CaM binding to Cav1.2 channel peptides. A, schematic drawing of fragment peptides of Cav1.2 (α1C). Eleven peptides derived from the intracellular regions of the channel were constructed as GST fusion peptides, including NT, LI-II, LII-III, and LIII-IV. The C-terminal domain was divided into three parts as illustrated. CT1 contains regulatory regions (shown as boxes), a Ca²⁺-binding EF-hand-like motif (EF), and two CaM-binding domains (PreIQ and IQ). Fragments of CT1 (i.e. CT1A, CT1B, PreIQ, and IQ) were also prepared. B, GST pull-down assay for CaM-binding at 1 mm Ca²⁺. GST fusion peptides (∼1 μm) were mixed with 1 μm CaM, and bound CaM was separated by SDS-PAGE and stained with Coomassie Brilliant Blue. 2 μg of BSA (66 kDa) and 2 μg of CaM (18 kDa) were run as standards. C, summary of pull-down assay for CaM binding. Optical densities of bound CaM were calibrated and displayed in arbitrary units with mean ± S.E. (n = 3–8).

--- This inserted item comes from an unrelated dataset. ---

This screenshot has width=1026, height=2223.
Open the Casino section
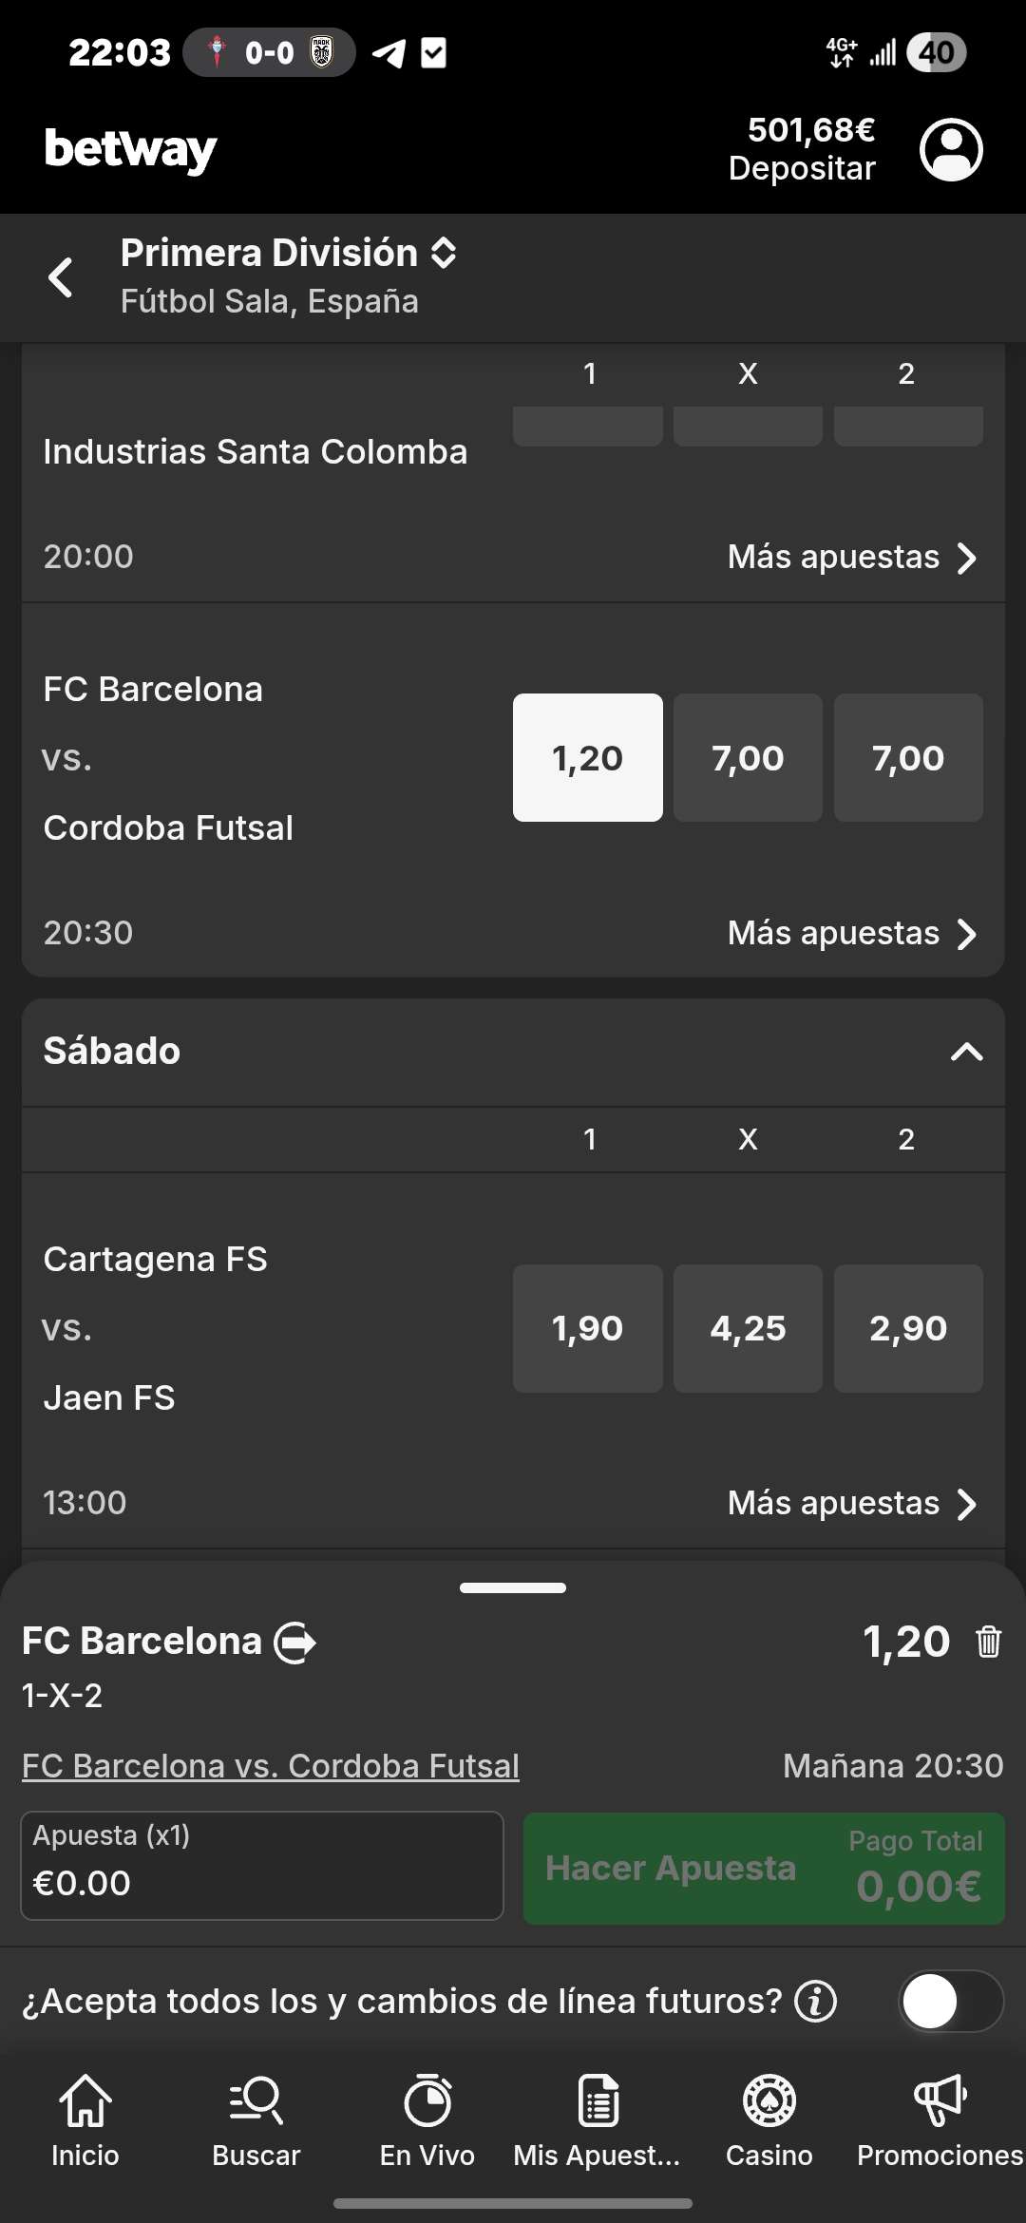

Significant differences are marked by *** (p < 0.001; Dunnett's test). D, concentration-dependent binding of CaM to NT (circles), LI-II (triangles), and CT1 (squares) at 1 mm Ca²⁺ (upper graph) and at 80 nm Ca²⁺ (lower graph). Data in molar ratio (CaM/GST fusion peptide) were plotted against total [CaM] with mean ± S.E. (n = 4–10). Data were fitted to theoretical curves using Kell software with parameters shown in Table 2.